Le mal est hélas beaucoup plus profond car il puise ses racines dans les fondements même de la République. Au risque de briser un tabou, la dérive à laquelle nous assistons depuis quelques années, traduit le désarroi dans lequel sont plongés nos concitoyens. Une question les taraude, certes encore posée à demi-mots, "la France existe-t-elle encore ?".

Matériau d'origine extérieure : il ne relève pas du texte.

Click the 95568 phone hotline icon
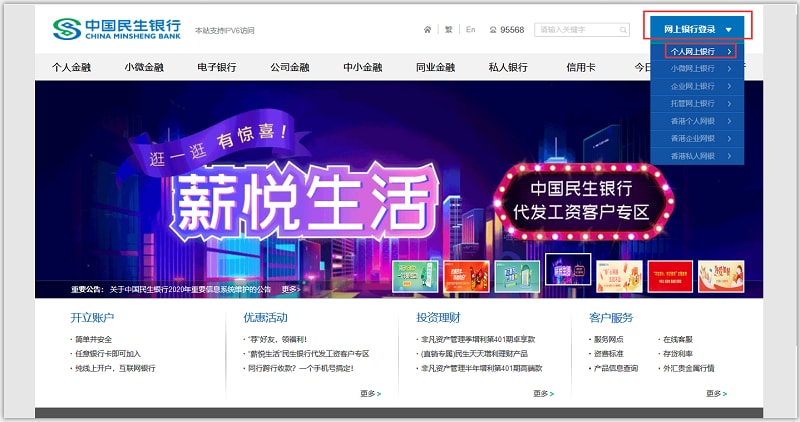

Cette nation, comme feu l'Union soviétique, s'est construite dans la violence et une rupture radicale avec le passé, et ses bases reposent sur un discours à portée universelle, une posture idéologique davantage que sur des traits culturels pourtant déjà bien ancrés. Certes, de nombreux intellectuels, comme Fernand Braudel ou Pierre Nora pour ne citer qu'eux, se sont efforcés de donner de la chair à ce discours mais force est de reconnaître que ce socle est aujourd'hui en partie fissuré.

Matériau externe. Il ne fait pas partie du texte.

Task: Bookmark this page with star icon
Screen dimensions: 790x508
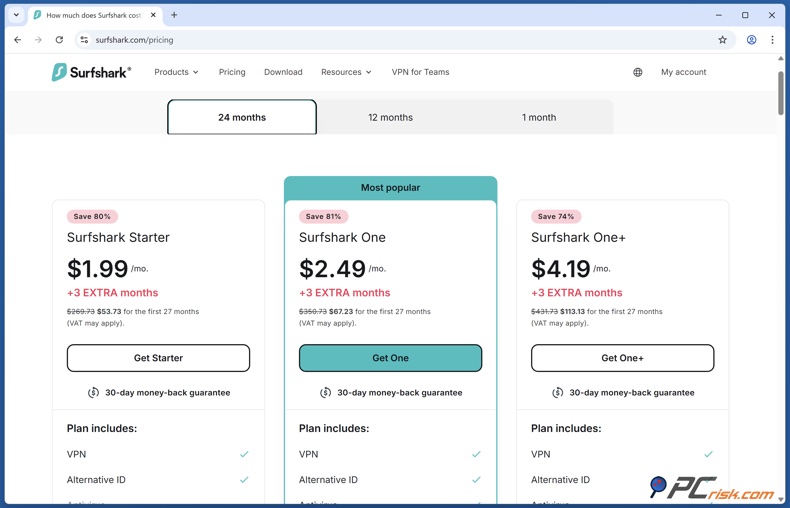Action: click(722, 40)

S'interroger sur son identité, c'est déjà répondre par la négative à une question qui ne devrait pourtant pas se poser. Nous enterrons, pour paraphraser François Furet, le passé d'une illusion, la République est nue, et les principes les plus élevés s'estompent pour laisser place à tous les égarements des peuples sans boussole.
Pascal nous l'avait pourtant bien enseigné – "Qui veut faire l'ange fait la bête" – et l'Histoire l'a confirmé. Depuis deux siècles, la France oscille en permanence entre un magister moral exercé urbi et orbi au nom des droits de l'homme et les pires compromissions. Or, la dialectique a ses limites et la liberté, l'égalité ou la fraternité ne peuvent constituer à elles seules un projet et un grand homme, fût-il de Gaulle, ne suffirait plus désormais à concilier l'inconciliable.
Tout ce qui a concouru à forger cet homme nouveau, à la fois ancré dans un terroir et porteur des valeurs intemporelles de la civilisation occidentale, est en train de se retourner contre cette utopie. Mais nous ne voulons pas l'admettre comme nous n'avons pas accepté de reconnaître que Vichy faisait partie de notre histoire avant que Jacques Chirac ait le courage de le faire, que l'Algérie n'était pas la France, que Dreyfus, parce qu'il était juif, n'était pas un traitre pour autant, que les mutins de 1917 ne méritaient pas d'être conduits au peloton d'exécution…
Faut-il que nous soyons à ce point pusillanimes et peu sûrs de nous pour renoncer à célébrer le cinquantenaire de la mort de Céline, cet immense écrivain, au motif qu'il était collaborateur ? De quoi avons nous tant peur ?
CONTORSIONS SÉMANTIQUES
La France est devenue rigide, pointilleuse, sectaire, mesquine… Elle s'est construite avec des mots qui se sont peu à peu détachés des concepts qu'ils étaient censés désigner. La mode est aux contorsions sémantiques, mais plus personne n'est dupe. Ce verdict n'en est que plus amer car avec ses mots, c'est la France qui s'enfuit.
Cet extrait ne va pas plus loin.